*** Given information ***
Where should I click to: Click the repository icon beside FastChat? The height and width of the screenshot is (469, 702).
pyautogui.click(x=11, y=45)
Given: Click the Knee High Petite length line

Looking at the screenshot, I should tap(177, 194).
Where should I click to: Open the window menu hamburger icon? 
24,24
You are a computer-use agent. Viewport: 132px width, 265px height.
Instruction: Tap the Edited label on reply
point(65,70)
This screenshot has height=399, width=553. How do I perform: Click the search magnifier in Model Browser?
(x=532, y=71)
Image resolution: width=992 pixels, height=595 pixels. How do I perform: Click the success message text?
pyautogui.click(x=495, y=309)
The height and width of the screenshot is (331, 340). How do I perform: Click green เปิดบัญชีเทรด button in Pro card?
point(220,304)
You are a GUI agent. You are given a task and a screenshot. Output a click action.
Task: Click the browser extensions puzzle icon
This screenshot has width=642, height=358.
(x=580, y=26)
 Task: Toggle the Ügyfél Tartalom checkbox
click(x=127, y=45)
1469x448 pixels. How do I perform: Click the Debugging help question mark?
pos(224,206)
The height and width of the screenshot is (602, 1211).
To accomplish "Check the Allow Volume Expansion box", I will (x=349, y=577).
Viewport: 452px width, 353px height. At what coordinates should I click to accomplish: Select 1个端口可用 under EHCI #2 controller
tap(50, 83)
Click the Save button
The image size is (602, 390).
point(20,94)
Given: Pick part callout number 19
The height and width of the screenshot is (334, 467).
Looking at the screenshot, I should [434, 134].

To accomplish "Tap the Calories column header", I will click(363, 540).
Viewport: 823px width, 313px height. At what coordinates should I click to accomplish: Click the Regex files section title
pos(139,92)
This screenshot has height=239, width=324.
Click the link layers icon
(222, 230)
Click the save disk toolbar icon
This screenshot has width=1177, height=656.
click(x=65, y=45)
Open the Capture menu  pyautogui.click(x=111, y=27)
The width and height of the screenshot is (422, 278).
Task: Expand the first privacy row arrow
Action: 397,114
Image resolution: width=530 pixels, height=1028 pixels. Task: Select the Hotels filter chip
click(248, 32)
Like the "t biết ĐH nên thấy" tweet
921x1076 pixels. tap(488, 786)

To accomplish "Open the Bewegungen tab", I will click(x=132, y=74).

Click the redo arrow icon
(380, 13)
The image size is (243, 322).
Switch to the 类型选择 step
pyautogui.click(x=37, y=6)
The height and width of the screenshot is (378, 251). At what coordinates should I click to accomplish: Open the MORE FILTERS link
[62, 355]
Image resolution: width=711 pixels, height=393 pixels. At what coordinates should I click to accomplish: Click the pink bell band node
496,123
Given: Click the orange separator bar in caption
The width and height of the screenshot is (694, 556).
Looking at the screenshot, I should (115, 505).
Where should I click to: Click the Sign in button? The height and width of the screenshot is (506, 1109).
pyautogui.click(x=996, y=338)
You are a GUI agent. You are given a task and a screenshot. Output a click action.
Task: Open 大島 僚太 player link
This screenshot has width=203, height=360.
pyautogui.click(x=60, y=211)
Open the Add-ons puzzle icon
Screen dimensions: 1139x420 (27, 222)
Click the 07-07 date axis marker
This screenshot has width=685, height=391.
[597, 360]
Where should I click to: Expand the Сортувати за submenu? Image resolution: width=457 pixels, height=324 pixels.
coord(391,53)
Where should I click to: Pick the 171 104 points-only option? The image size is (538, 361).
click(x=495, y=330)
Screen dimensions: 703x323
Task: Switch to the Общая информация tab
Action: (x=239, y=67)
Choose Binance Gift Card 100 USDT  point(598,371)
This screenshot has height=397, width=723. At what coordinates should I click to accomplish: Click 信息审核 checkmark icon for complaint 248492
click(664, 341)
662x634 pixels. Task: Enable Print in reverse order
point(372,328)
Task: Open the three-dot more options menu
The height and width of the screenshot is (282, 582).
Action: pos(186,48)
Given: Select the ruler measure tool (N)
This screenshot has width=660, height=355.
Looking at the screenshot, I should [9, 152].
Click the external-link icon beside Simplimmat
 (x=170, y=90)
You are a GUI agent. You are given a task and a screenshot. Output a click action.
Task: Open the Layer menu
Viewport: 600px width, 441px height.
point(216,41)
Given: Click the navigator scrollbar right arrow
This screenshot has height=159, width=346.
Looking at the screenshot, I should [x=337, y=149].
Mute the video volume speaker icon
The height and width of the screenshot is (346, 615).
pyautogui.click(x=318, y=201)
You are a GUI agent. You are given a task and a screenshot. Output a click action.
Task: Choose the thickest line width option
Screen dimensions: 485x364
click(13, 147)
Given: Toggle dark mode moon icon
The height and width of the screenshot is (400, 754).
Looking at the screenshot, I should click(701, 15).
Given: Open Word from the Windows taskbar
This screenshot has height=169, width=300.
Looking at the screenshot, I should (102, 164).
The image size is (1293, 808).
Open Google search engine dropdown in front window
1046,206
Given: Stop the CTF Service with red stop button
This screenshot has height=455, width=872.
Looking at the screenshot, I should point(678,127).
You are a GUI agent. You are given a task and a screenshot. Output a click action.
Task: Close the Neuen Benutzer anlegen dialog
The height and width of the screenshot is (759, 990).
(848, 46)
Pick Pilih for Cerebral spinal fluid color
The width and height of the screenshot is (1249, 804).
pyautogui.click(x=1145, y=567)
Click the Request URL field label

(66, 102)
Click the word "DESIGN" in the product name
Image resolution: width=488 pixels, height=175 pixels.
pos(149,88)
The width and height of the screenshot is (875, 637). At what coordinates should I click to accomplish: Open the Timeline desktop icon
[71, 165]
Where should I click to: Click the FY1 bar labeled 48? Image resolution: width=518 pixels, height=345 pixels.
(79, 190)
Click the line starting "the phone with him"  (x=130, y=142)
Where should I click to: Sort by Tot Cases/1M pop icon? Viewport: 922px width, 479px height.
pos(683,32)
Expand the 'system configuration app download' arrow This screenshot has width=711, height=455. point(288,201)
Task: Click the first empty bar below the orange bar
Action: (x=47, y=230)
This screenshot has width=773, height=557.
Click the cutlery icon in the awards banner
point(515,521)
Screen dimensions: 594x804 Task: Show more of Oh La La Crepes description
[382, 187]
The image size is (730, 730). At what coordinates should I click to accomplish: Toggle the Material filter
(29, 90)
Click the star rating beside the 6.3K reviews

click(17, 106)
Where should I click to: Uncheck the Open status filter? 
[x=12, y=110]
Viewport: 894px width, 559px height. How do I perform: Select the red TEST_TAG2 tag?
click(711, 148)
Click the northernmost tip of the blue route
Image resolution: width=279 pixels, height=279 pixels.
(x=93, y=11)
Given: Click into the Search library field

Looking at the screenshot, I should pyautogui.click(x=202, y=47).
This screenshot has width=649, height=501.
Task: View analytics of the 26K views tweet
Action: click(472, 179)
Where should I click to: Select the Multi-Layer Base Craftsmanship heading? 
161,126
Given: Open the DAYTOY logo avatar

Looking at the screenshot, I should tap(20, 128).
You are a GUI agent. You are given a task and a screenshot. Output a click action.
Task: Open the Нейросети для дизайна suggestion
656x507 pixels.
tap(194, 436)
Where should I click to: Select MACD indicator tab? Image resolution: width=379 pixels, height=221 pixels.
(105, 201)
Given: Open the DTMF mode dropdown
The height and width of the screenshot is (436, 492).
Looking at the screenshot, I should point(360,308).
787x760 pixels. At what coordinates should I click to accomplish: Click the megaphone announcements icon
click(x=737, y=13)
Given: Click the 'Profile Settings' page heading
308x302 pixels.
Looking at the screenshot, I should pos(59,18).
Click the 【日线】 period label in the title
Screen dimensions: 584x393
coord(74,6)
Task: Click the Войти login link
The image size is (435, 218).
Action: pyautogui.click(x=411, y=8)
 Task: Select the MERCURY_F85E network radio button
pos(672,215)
*** End of Given information ***
Activity: Line by line, repeat the material precisely.

Answer for this exercise:
Where should I click to: Click the repository icon beside FastChat? The height and width of the screenshot is (469, 702).
pyautogui.click(x=11, y=45)
Given: Click the Knee High Petite length line

Looking at the screenshot, I should tap(177, 194).
Where should I click to: Open the window menu hamburger icon? 
24,24
You are a computer-use agent. Viewport: 132px width, 265px height.
Instruction: Tap the Edited label on reply
point(65,70)
This screenshot has height=399, width=553. How do I perform: Click the search magnifier in Model Browser?
(x=532, y=71)
Image resolution: width=992 pixels, height=595 pixels. How do I perform: Click the success message text?
pyautogui.click(x=495, y=309)
The height and width of the screenshot is (331, 340). How do I perform: Click green เปิดบัญชีเทรด button in Pro card?
point(220,304)
You are a GUI agent. You are given a task and a screenshot. Output a click action.
Task: Click the browser extensions puzzle icon
This screenshot has width=642, height=358.
(x=580, y=26)
 Task: Toggle the Ügyfél Tartalom checkbox
click(x=127, y=45)
1469x448 pixels. How do I perform: Click the Debugging help question mark?
pos(224,206)
The height and width of the screenshot is (602, 1211).
To accomplish "Check the Allow Volume Expansion box", I will (x=349, y=577).
Viewport: 452px width, 353px height. At what coordinates should I click to accomplish: Select 1个端口可用 under EHCI #2 controller
tap(50, 83)
Click the Save button
The image size is (602, 390).
point(20,94)
Given: Pick part callout number 19
The height and width of the screenshot is (334, 467).
Looking at the screenshot, I should [434, 134].

To accomplish "Tap the Calories column header", I will click(363, 540).
Viewport: 823px width, 313px height. At what coordinates should I click to accomplish: Click the Regex files section title
pos(139,92)
This screenshot has height=239, width=324.
Click the link layers icon
(222, 230)
Click the save disk toolbar icon
This screenshot has width=1177, height=656.
click(x=65, y=45)
Open the Capture menu  pyautogui.click(x=111, y=27)
The width and height of the screenshot is (422, 278).
Task: Expand the first privacy row arrow
Action: 397,114
Image resolution: width=530 pixels, height=1028 pixels. Task: Select the Hotels filter chip
click(248, 32)
Like the "t biết ĐH nên thấy" tweet
921x1076 pixels. tap(488, 786)

To accomplish "Open the Bewegungen tab", I will click(x=132, y=74).

Click the redo arrow icon
(380, 13)
The image size is (243, 322).
Switch to the 类型选择 step
pyautogui.click(x=37, y=6)
The height and width of the screenshot is (378, 251). At what coordinates should I click to accomplish: Open the MORE FILTERS link
[62, 355]
Image resolution: width=711 pixels, height=393 pixels. At what coordinates should I click to accomplish: Click the pink bell band node
496,123
Given: Click the orange separator bar in caption
The width and height of the screenshot is (694, 556).
Looking at the screenshot, I should (115, 505).
Where should I click to: Click the Sign in button? The height and width of the screenshot is (506, 1109).
pyautogui.click(x=996, y=338)
You are a GUI agent. You are given a task and a screenshot. Output a click action.
Task: Open 大島 僚太 player link
This screenshot has width=203, height=360.
pyautogui.click(x=60, y=211)
Open the Add-ons puzzle icon
Screen dimensions: 1139x420 (27, 222)
Click the 07-07 date axis marker
This screenshot has width=685, height=391.
[597, 360]
Where should I click to: Expand the Сортувати за submenu? Image resolution: width=457 pixels, height=324 pixels.
coord(391,53)
Where should I click to: Pick the 171 104 points-only option? The image size is (538, 361).
click(x=495, y=330)
Screen dimensions: 703x323
Task: Switch to the Общая информация tab
Action: (x=239, y=67)
Choose Binance Gift Card 100 USDT  point(598,371)
This screenshot has height=397, width=723. At what coordinates should I click to accomplish: Click 信息审核 checkmark icon for complaint 248492
click(664, 341)
662x634 pixels. Task: Enable Print in reverse order
point(372,328)
Task: Open the three-dot more options menu
The height and width of the screenshot is (282, 582).
Action: pos(186,48)
Given: Select the ruler measure tool (N)
This screenshot has width=660, height=355.
Looking at the screenshot, I should [9, 152].
Click the external-link icon beside Simplimmat
 (x=170, y=90)
You are a GUI agent. You are given a task and a screenshot. Output a click action.
Task: Open the Layer menu
Viewport: 600px width, 441px height.
point(216,41)
Given: Click the navigator scrollbar right arrow
This screenshot has height=159, width=346.
Looking at the screenshot, I should [x=337, y=149].
Mute the video volume speaker icon
The height and width of the screenshot is (346, 615).
pyautogui.click(x=318, y=201)
You are a GUI agent. You are given a task and a screenshot. Output a click action.
Task: Choose the thickest line width option
Screen dimensions: 485x364
click(13, 147)
Given: Toggle dark mode moon icon
The height and width of the screenshot is (400, 754).
Looking at the screenshot, I should click(701, 15).
Given: Open Word from the Windows taskbar
This screenshot has height=169, width=300.
Looking at the screenshot, I should (102, 164).
The image size is (1293, 808).
Open Google search engine dropdown in front window
1046,206
Given: Stop the CTF Service with red stop button
This screenshot has height=455, width=872.
Looking at the screenshot, I should point(678,127).
You are a GUI agent. You are given a task and a screenshot. Output a click action.
Task: Close the Neuen Benutzer anlegen dialog
The height and width of the screenshot is (759, 990).
(848, 46)
Pick Pilih for Cerebral spinal fluid color
The width and height of the screenshot is (1249, 804).
pyautogui.click(x=1145, y=567)
Click the Request URL field label

(66, 102)
Click the word "DESIGN" in the product name
Image resolution: width=488 pixels, height=175 pixels.
pos(149,88)
The width and height of the screenshot is (875, 637). At what coordinates should I click to accomplish: Open the Timeline desktop icon
[71, 165]
Where should I click to: Click the FY1 bar labeled 48? Image resolution: width=518 pixels, height=345 pixels.
(79, 190)
Click the line starting "the phone with him"  (x=130, y=142)
Where should I click to: Sort by Tot Cases/1M pop icon? Viewport: 922px width, 479px height.
pos(683,32)
Expand the 'system configuration app download' arrow This screenshot has width=711, height=455. point(288,201)
Task: Click the first empty bar below the orange bar
Action: (x=47, y=230)
This screenshot has width=773, height=557.
Click the cutlery icon in the awards banner
point(515,521)
Screen dimensions: 594x804 Task: Show more of Oh La La Crepes description
[382, 187]
The image size is (730, 730). At what coordinates should I click to accomplish: Toggle the Material filter
(29, 90)
Click the star rating beside the 6.3K reviews

click(17, 106)
Where should I click to: Uncheck the Open status filter? 
[x=12, y=110]
Viewport: 894px width, 559px height. How do I perform: Select the red TEST_TAG2 tag?
click(711, 148)
Click the northernmost tip of the blue route
Image resolution: width=279 pixels, height=279 pixels.
(x=93, y=11)
Given: Click into the Search library field

Looking at the screenshot, I should pyautogui.click(x=202, y=47).
This screenshot has width=649, height=501.
Task: View analytics of the 26K views tweet
Action: click(472, 179)
Where should I click to: Select the Multi-Layer Base Craftsmanship heading? 
161,126
Given: Open the DAYTOY logo avatar

Looking at the screenshot, I should tap(20, 128).
You are a GUI agent. You are given a task and a screenshot. Output a click action.
Task: Open the Нейросети для дизайна suggestion
656x507 pixels.
tap(194, 436)
Where should I click to: Select MACD indicator tab? Image resolution: width=379 pixels, height=221 pixels.
(105, 201)
Given: Open the DTMF mode dropdown
The height and width of the screenshot is (436, 492).
Looking at the screenshot, I should point(360,308).
787x760 pixels. At what coordinates should I click to accomplish: Click the megaphone announcements icon
click(x=737, y=13)
Given: Click the 'Profile Settings' page heading
308x302 pixels.
Looking at the screenshot, I should pos(59,18).
Click the 【日线】 period label in the title
Screen dimensions: 584x393
coord(74,6)
Task: Click the Войти login link
The image size is (435, 218).
Action: pyautogui.click(x=411, y=8)
 Task: Select the MERCURY_F85E network radio button
pos(672,215)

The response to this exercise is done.